------ Records provided

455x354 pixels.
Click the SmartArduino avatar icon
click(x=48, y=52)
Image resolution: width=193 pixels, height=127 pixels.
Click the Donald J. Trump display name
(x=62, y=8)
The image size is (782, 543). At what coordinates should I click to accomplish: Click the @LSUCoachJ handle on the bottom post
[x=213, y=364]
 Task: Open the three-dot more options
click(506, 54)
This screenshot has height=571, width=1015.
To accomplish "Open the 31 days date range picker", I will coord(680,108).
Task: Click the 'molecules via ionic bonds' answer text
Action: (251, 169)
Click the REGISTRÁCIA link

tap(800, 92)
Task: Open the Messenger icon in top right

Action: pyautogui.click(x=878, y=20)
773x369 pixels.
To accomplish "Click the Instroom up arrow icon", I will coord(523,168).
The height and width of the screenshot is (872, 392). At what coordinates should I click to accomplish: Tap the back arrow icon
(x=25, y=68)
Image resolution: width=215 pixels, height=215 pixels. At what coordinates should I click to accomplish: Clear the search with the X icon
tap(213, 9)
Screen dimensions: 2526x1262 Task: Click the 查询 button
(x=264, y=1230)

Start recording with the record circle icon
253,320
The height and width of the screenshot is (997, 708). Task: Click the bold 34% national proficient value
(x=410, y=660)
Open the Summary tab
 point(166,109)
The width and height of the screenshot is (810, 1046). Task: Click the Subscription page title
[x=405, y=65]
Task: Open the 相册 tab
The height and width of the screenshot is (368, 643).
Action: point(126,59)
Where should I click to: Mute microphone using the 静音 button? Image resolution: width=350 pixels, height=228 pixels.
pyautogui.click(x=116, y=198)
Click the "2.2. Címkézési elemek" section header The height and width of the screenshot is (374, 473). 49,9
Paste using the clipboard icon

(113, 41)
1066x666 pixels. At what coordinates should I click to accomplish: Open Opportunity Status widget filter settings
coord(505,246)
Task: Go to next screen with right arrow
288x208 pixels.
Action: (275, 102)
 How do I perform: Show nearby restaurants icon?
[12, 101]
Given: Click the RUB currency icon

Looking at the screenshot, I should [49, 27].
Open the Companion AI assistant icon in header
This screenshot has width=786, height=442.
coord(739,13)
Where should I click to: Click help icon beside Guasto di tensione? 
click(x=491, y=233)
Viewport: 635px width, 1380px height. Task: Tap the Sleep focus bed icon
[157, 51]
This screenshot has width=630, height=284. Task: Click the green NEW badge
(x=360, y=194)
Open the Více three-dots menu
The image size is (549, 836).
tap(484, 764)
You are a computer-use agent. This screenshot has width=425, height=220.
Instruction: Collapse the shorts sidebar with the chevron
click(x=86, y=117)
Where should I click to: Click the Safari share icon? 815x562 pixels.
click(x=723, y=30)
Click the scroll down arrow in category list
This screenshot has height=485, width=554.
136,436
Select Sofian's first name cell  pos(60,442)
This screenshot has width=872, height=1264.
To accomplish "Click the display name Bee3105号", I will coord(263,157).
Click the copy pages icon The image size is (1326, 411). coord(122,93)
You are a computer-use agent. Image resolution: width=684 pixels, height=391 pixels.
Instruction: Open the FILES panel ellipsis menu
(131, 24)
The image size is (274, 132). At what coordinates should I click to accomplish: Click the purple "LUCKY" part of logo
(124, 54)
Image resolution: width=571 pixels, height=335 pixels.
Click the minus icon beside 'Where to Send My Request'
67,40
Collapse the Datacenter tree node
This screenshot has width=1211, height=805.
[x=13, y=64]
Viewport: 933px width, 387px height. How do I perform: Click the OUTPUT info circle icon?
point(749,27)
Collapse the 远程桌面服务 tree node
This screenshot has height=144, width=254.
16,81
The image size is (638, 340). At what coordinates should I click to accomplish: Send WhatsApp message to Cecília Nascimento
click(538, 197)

------------

Show every line above where "agent" is found.

◆ **Final answer**:
You are a computer-use agent. This screenshot has width=425, height=220.
You are a computer-use agent. Image resolution: width=684 pixels, height=391 pixels.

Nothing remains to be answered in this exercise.